All it takes is adding focus before a test (or multiple tests), and running rails test will only run those tests. This makes it very handy when working through a specific issue and continually running only those selected tests.

require "test_helper"

class MyControllerTest < ActionDispatch::IntegrationTest
    
    focus
    test "should render index page" do
        # Test goes here. 
        # Only this test will run
    end

    test "should render show page" do
        # Test goes here.
        # This will get skipped
    end
end

The way minitest-focus works is that it basically changes the arguments passed to minitest to only include tests defined after the focus statement. Very helpful!


However, one issue that I’ve run across during development of Kwikcal is accidentally leaving a focus statement in a PR. It’s a small line, so easy to miss during code reviews.
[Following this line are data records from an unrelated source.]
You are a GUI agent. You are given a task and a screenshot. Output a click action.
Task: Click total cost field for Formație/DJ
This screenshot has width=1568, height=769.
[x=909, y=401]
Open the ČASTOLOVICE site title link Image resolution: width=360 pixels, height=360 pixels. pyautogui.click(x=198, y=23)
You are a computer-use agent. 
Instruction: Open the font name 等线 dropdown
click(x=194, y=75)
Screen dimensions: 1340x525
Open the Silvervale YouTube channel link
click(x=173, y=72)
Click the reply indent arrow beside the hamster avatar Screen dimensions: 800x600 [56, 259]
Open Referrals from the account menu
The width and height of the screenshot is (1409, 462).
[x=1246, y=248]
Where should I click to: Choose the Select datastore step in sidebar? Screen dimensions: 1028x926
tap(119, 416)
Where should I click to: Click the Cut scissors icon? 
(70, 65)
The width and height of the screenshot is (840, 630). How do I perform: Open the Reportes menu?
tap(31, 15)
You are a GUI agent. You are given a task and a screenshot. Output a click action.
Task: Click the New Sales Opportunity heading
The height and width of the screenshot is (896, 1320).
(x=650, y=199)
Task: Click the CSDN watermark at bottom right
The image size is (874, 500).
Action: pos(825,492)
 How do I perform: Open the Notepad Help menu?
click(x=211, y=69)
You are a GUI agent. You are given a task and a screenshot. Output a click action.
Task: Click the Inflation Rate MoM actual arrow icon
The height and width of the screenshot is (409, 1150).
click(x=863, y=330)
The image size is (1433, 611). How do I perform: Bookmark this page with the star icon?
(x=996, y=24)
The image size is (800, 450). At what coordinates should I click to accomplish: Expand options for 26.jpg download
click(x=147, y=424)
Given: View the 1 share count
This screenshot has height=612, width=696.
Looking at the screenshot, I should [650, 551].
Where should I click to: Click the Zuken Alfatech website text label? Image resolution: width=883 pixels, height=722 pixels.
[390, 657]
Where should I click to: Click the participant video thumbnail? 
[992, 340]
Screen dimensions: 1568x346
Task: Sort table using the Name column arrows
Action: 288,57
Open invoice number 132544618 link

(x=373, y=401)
When this happens, your CI integration might give a false positive as your CI might only execute the focused tests!

Aside from catching this during a code review, a simple way to prevent accidentally leaving focus statements in a pull request is to patch the method to throw an exception while in a CI environment.

To do this, I created a file named prevent_focus_in_ci.rb and placed it in my test/support folder, as these files are automatically loaded in my test helper.

if ENV["CI"] # Or "CIRCLECI"
    class Minitest::Test
        def self.focus
            raise StandardError.new("FOCUS CALLED IN ERROR: #{self.name}")
        end
    end
end

With this little snippet you’ll get notified through a failing test suite if this method is ever left over in any of your test files. The raised error will let you know the test file it was added to.

Below is example output from Circle CI

1: from /home/circleci/project/test/models/example_test.rb:61:in `<class:ExampleTest>'
/home/circleci/project/test/support/prevent_focus_in_ci.rb:8:in `focus': FOCUS ADDED IN ERROR: [ExampleTest] (StandardError)

Very handy for making sure your entire test suite runs on CI, while still being able to use the very helpful focus method during development.